La carrière politique de Marine Le Pen pourrait subir un sérieux revers ce mardi 6 juillet 2026, si la décision attendue dans le cadre du procès en appel de l’affaire des assistants parlementaires des eurodéputés du Front national confirme son inéligibilité pour l’élection présidentielle de 2027. Selon France 24, cette issue potentielle marquerait un tournant dans la trajectoire de la figure de l’extrême droite française, dont l’influence politique s’étend sur près de quatre décennies.
L’annonce de cette date butoir pour le jugement intervient dans un contexte où l’ancienne candidate à la présidence, déjà condamnée en première instance en mars 2024 à trois ans d’inéligibilité avec sursis et cinq ans d’inéligibilité ferme, attend désormais une réponse définitive de la justice. Un scénario qui, s’il se confirme, bouleverserait non seulement ses ambitions personnelles, mais aussi les équilibres politiques à l’aube d’un scrutin présidentiel crucial.
Ce qu'il faut retenir
- Le procès en appel de l’affaire des assistants parlementaires du Front national doit rendre son verdict le 6 juillet 2026.
- Marine Le Pen a déjà été condamnée en première instance à trois ans d’inéligibilité avec sursis et cinq ans d’inéligibilité ferme en mars 2024.
- Une confirmation de cette inéligibilité empêcherait sa candidature à l’élection présidentielle de 2027.
- Cette affaire remonte à des soupçons d’emplois fictifs présumés d’assistants parlementaires européens entre 2004 et 2016.
Une ascension politique marquée par des controverses judiciaires
L’histoire de Marine Le Pen en politique s’inscrit dans une dynamique de transformation du paysage politique français, mais aussi dans une série de procédures judiciaires qui ont jalonné son parcours. Nommée présidente du Front national en janvier 2011, elle a succédé à son père, Jean-Marie Le Pen, après des années de tensions au sein du parti. Son élection à la tête de l’extrême droite française s’accompagnait d’une volonté affichée de « dédiabolisation » du mouvement, bien que ses prises de position aient souvent alimenté les débats sur les limites entre liberté d’expression et discours extrémistes.
Cependant, son action politique n’a jamais été exempte de controverses judiciaires. Dès 2014, elle a été visée par une enquête préliminaire pour provocation à la discrimination, suite à des propos tenus sur les prières de rue. Ces affaires, bien que moins médiatisées que l’enquête sur les assistants parlementaires, ont contribué à forger l’image d’une dirigeante sous haute surveillance judiciaire.
Les assistants parlementaires européens : un dossier explosif
L’affaire des assistants parlementaires européens, au cœur de l’actuel procès en appel, remonte à des allégations d’emplois fictifs présumés au Parlement européen. Entre 2004 et 2016, plusieurs assistants auraient été rémunérés par le Parlement européen tout en travaillant en réalité pour le Front national, sans réaliser les missions initialement prévues. Une instruction judiciaire a été ouverte en France en 2015, avant d’être élargie à d’autres pays européens.

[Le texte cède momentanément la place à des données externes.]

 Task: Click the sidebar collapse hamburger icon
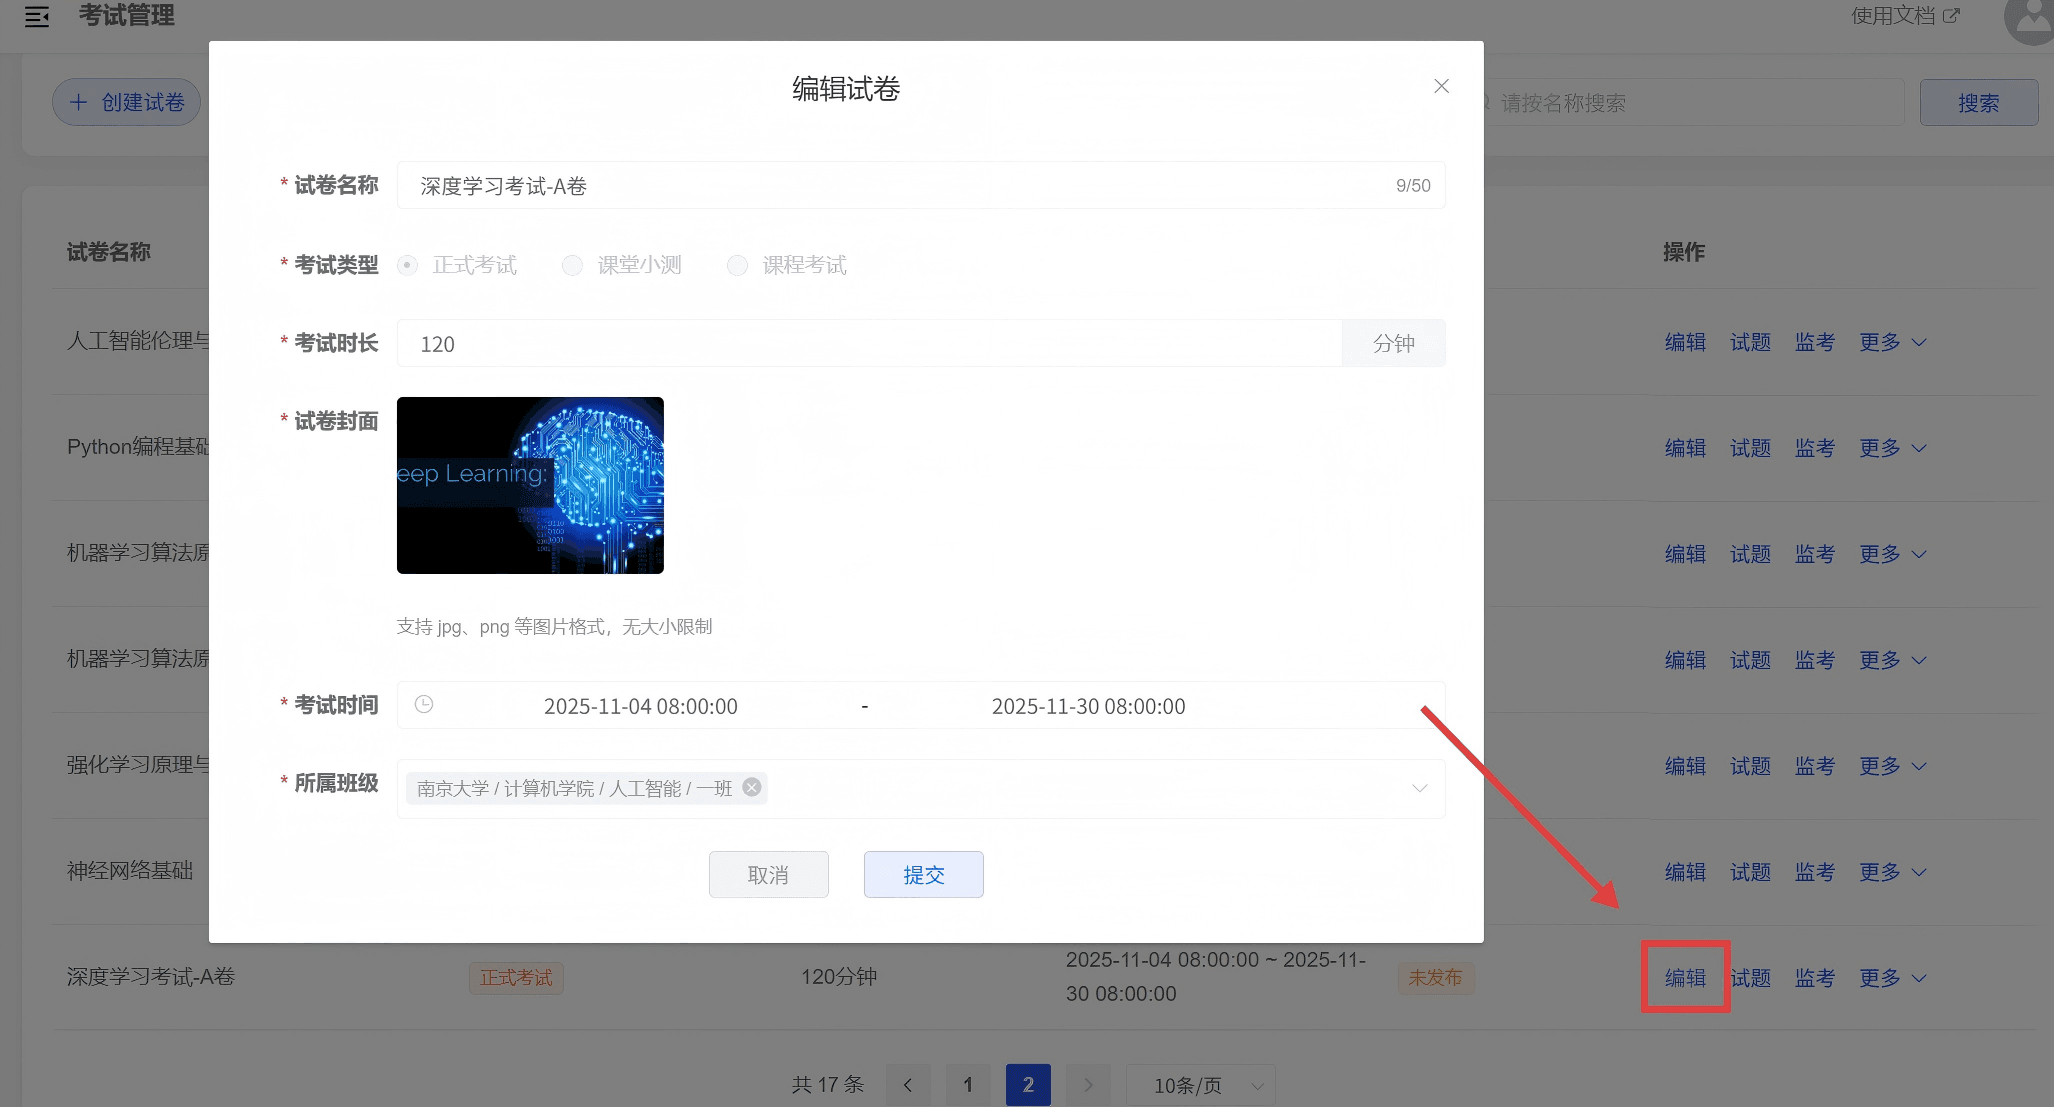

En première instance, Marine Le Pen a été reconnue coupable d’avoir détourné des fonds publics européens, une décision confirmée en appel en 2025. La justice a estimé que, en tant que présidente du Front national, elle avait une responsabilité directe dans la gestion de ces fonds. Cette condamnation a déjà eu des répercussions sur sa carrière, notamment en l’empêchant de se présenter à plusieurs élections entre 2024 et 2026. Le verdict du 6 juillet pourrait donc sceller définitivement son avenir politique.
Quant à Marine Le Pen elle-même, une inéligibilité confirmée ne signifierait pas nécessairement la fin de son engagement politique. Elle pourrait continuer à jouer un rôle dans l’ombre, ou envisager une reconversion médiatique ou associative. Reste à voir comment ses soutiens réagiront face à cette éventualité, et si le RN parviendra à maintenir son unité dans un contexte aussi tendu.

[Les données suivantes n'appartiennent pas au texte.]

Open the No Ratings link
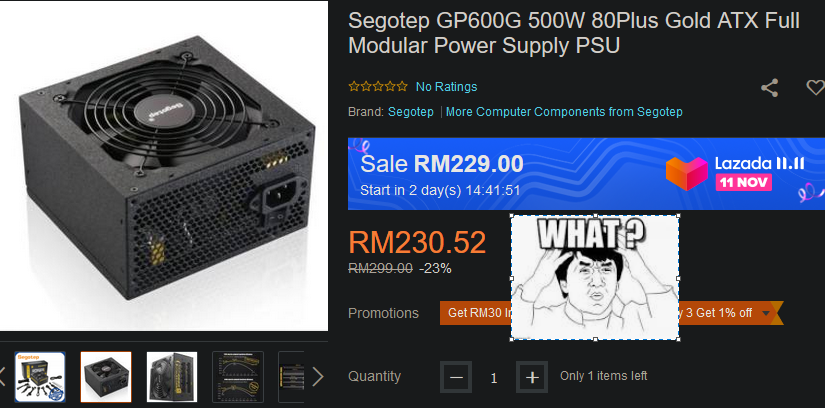Screen dimensions: 825x408 [x=446, y=87]
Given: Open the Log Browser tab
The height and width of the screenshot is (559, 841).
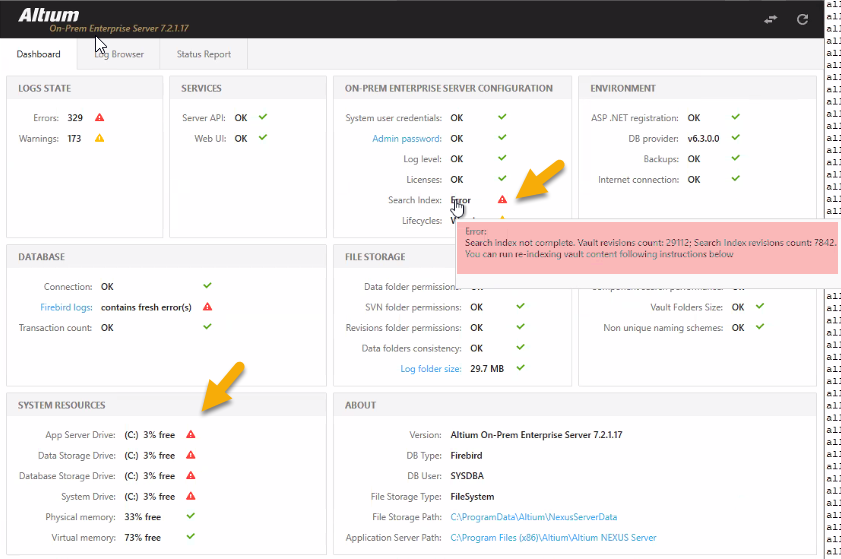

Quoi qu’il en soit, cette décision judiciaire, attendue pour ce mardi, s’annonce comme un moment charnière pour la droite radicale française, bien au-delà des simples enjeux personnels.
Si Marine Le Pen est déclarée inéligible, le Rassemblement National aura jusqu’à la fin de l’année 2026 pour désigner un nouveau candidat officiel. En cas de confirmation de sa condamnation, elle ne pourra pas se présenter à l’élection présidentielle de 2027, mais rien n’empêche le parti de la maintenir comme figure centrale de sa campagne.